Saylor signals MicroStrategy will resume bitcoin buys

Michael Saylor posted “Back to work. BTC” on May 10, indicating MicroStrategy will resume bitcoin purchases after a one-week pause; the firm holds 818,334 BTC (~$66.15B).

Michael Saylor posted “Back to work. BTC” on X on May 10 alongside an image of MicroStrategy’s bitcoin holdings tracker, indicating the company will resume buying bitcoin after a one-week pause. The tracker showed 818,334 BTC valued at about $66.15 billion, an average purchase cost near $75,537 per coin and an unrealized gain of roughly 7.02% as of that date.

One week earlier Saylor posted “No buys this week. Back to work next week. BTC,” a halt that coincided with MicroStrategy’s quiet period ahead of its Q1 2026 earnings release on May 5. Public companies commonly avoid large capital transactions in the days before reporting results to comply with disclosure rules; Saylor’s May 10 post is viewed as the end of that pause.
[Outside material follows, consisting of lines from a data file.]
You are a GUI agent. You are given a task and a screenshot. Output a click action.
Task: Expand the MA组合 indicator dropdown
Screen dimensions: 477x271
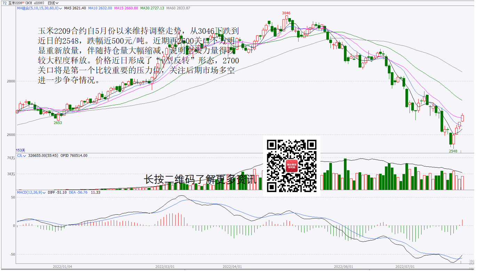click(33, 8)
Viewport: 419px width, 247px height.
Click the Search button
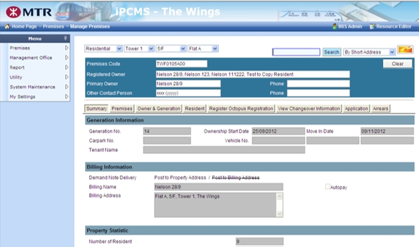coord(331,52)
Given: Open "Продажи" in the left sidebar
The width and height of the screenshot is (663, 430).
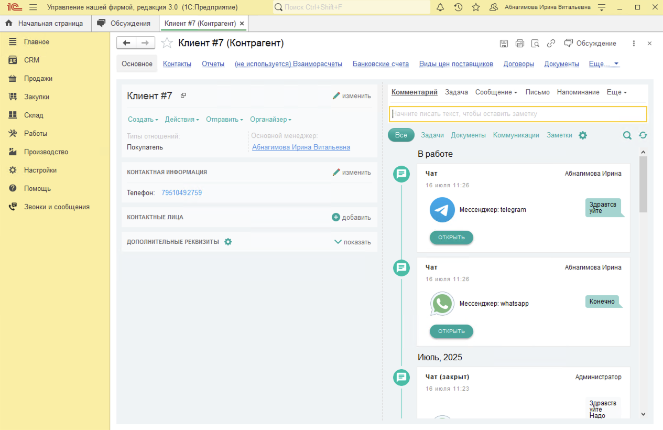Looking at the screenshot, I should [38, 79].
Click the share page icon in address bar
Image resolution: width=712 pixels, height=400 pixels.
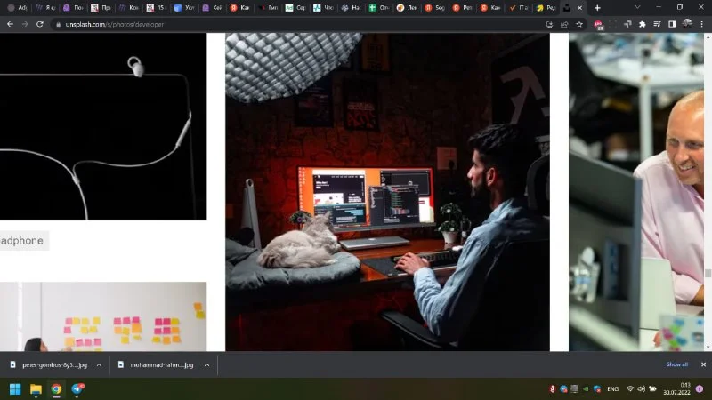pos(564,24)
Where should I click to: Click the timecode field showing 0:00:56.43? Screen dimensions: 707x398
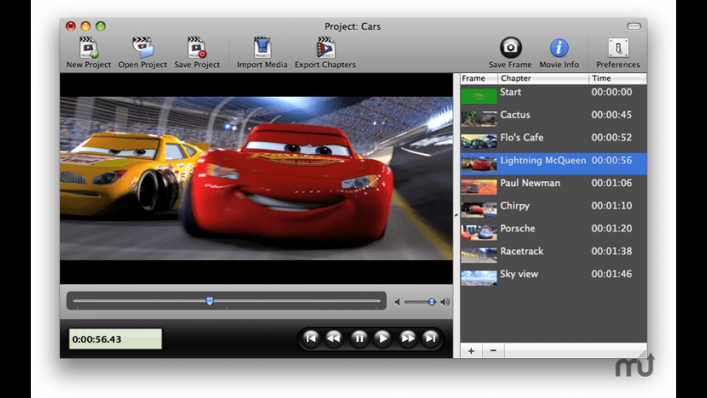point(115,339)
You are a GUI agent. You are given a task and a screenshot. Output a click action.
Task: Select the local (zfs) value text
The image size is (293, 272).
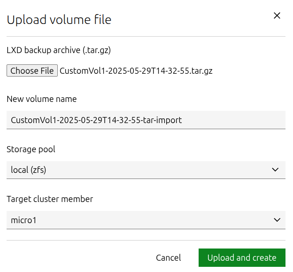click(x=28, y=170)
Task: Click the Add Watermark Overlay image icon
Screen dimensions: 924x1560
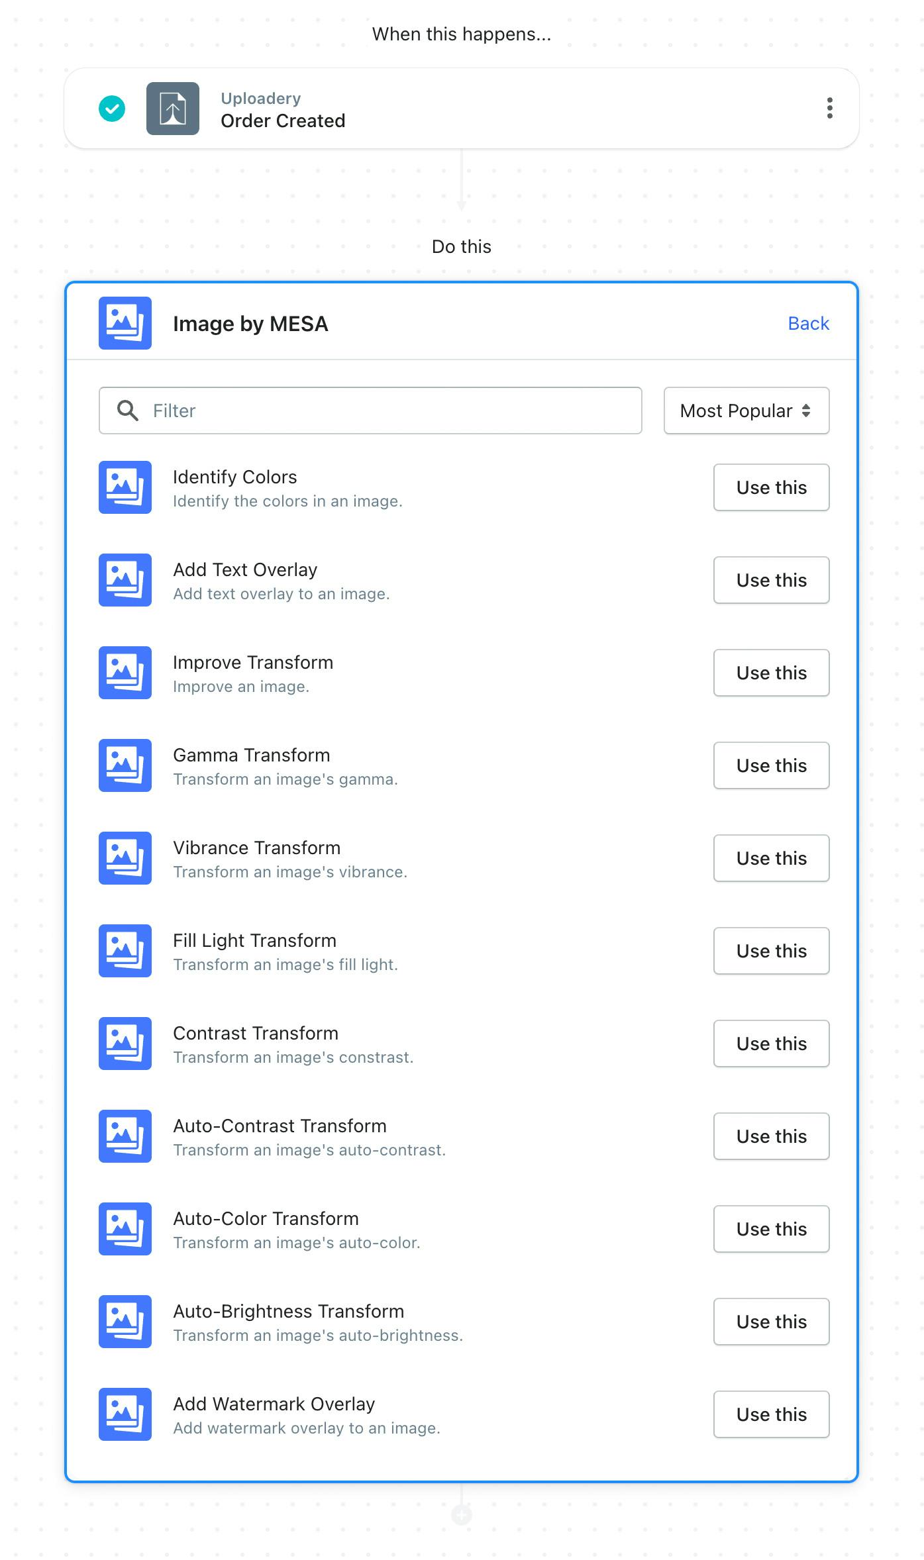Action: coord(125,1414)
MicroStrategy and Saylor typically report purchase activity in the morning after such posts, often around 8 a.m. on Monday, and a disclosure is expected within 24 hours.

MicroStrategy accelerated purchases through April, adding tens of thousands of bitcoin. Those buys were largely funded through its Series A Perpetual Stretch Preferred Stock, known as STRC, which carries an annual dividend yield of about 11.5% and has roughly $8.5 billion outstanding. The instrument creates periodic cash obligations to preferred holders; MicroStrategy said it holds a $2.25 billion cash reserve and has proposed moving STRC dividend payments to a semi-monthly schedule to ease liquidity management.

In a recent video interview, Saylor outlined the company’s approach to covering dividend costs while continuing accumulation: “buy 10 bitcoin, sell one to fund dividends, buy 10 more, sell one more.” On the Q1 earnings call, CEO Phong Le framed potential sales as conditional, saying any sales would occur only when more beneficial to shareholders than issuing additional equity and characterizing the approach as “math over ideology.”

Comments about limited sales to cover STRC dividends briefly pressured MSTR shares as some investors interpreted the remarks as a change from an accumulation-only posture. Company officials described such tactical sales as using bitcoin as a productive treasury asset rather than a retreat from longer-term accumulation.

With the earnings quiet period ended, STRC and cash-management measures in place, and a modest unrealized return on its holdings, MicroStrategy’s next disclosure of bitcoin purchases is expected imminently.